### TASK DIRECTIONS
Your response should be the complete data, transcribed exactly.

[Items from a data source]
....................
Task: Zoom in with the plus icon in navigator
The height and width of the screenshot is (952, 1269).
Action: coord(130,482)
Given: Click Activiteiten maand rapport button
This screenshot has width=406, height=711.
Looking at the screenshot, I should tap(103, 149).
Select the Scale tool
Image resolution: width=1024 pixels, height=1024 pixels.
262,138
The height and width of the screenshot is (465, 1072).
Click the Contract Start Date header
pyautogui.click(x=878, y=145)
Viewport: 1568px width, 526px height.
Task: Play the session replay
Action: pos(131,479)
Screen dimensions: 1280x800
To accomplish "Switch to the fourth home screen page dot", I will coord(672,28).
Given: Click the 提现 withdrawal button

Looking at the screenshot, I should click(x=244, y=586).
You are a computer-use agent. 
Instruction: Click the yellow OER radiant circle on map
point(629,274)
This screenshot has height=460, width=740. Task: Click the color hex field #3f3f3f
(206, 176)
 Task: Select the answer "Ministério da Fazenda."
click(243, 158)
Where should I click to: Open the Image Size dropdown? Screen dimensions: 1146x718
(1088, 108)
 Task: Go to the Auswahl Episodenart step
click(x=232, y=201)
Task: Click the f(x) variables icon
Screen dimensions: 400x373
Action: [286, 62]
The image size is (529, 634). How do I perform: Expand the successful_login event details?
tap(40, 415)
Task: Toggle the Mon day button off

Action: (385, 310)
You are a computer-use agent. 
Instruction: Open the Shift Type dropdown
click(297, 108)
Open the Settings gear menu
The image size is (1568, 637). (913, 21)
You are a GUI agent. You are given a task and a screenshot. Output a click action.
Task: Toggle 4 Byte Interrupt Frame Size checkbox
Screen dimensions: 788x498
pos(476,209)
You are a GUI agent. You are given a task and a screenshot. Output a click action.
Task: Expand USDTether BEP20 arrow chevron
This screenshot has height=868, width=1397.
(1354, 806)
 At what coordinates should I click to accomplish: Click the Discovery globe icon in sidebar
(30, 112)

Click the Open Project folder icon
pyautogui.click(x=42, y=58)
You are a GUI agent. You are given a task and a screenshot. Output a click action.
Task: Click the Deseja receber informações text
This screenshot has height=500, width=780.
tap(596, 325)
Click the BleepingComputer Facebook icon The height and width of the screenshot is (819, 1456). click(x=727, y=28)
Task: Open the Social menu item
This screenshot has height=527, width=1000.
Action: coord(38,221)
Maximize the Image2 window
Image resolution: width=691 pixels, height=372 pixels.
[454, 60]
....................
### OUTPUT
Task: Zoom in with the plus icon in navigator
The height and width of the screenshot is (952, 1269).
Action: coord(130,482)
Given: Click Activiteiten maand rapport button
This screenshot has width=406, height=711.
Looking at the screenshot, I should tap(103, 149).
Select the Scale tool
Image resolution: width=1024 pixels, height=1024 pixels.
262,138
The height and width of the screenshot is (465, 1072).
Click the Contract Start Date header
pyautogui.click(x=878, y=145)
Viewport: 1568px width, 526px height.
Task: Play the session replay
Action: pos(131,479)
Screen dimensions: 1280x800
To accomplish "Switch to the fourth home screen page dot", I will coord(672,28).
Given: Click the 提现 withdrawal button

Looking at the screenshot, I should click(x=244, y=586).
You are a computer-use agent. 
Instruction: Click the yellow OER radiant circle on map
point(629,274)
This screenshot has height=460, width=740. Task: Click the color hex field #3f3f3f
(206, 176)
 Task: Select the answer "Ministério da Fazenda."
click(243, 158)
Where should I click to: Open the Image Size dropdown? Screen dimensions: 1146x718
(1088, 108)
 Task: Go to the Auswahl Episodenart step
click(x=232, y=201)
Task: Click the f(x) variables icon
Screen dimensions: 400x373
Action: [286, 62]
The image size is (529, 634). How do I perform: Expand the successful_login event details?
tap(40, 415)
Task: Toggle the Mon day button off

Action: (385, 310)
You are a computer-use agent. 
Instruction: Open the Shift Type dropdown
click(297, 108)
Open the Settings gear menu
The image size is (1568, 637). (913, 21)
You are a GUI agent. You are given a task and a screenshot. Output a click action.
Task: Toggle 4 Byte Interrupt Frame Size checkbox
Screen dimensions: 788x498
pos(476,209)
You are a GUI agent. You are given a task and a screenshot. Output a click action.
Task: Expand USDTether BEP20 arrow chevron
This screenshot has height=868, width=1397.
(1354, 806)
 At what coordinates should I click to accomplish: Click the Discovery globe icon in sidebar
(30, 112)

Click the Open Project folder icon
pyautogui.click(x=42, y=58)
You are a GUI agent. You are given a task and a screenshot. Output a click action.
Task: Click the Deseja receber informações text
This screenshot has height=500, width=780.
tap(596, 325)
Click the BleepingComputer Facebook icon The height and width of the screenshot is (819, 1456). click(x=727, y=28)
Task: Open the Social menu item
This screenshot has height=527, width=1000.
Action: coord(38,221)
Maximize the Image2 window
Image resolution: width=691 pixels, height=372 pixels.
[454, 60]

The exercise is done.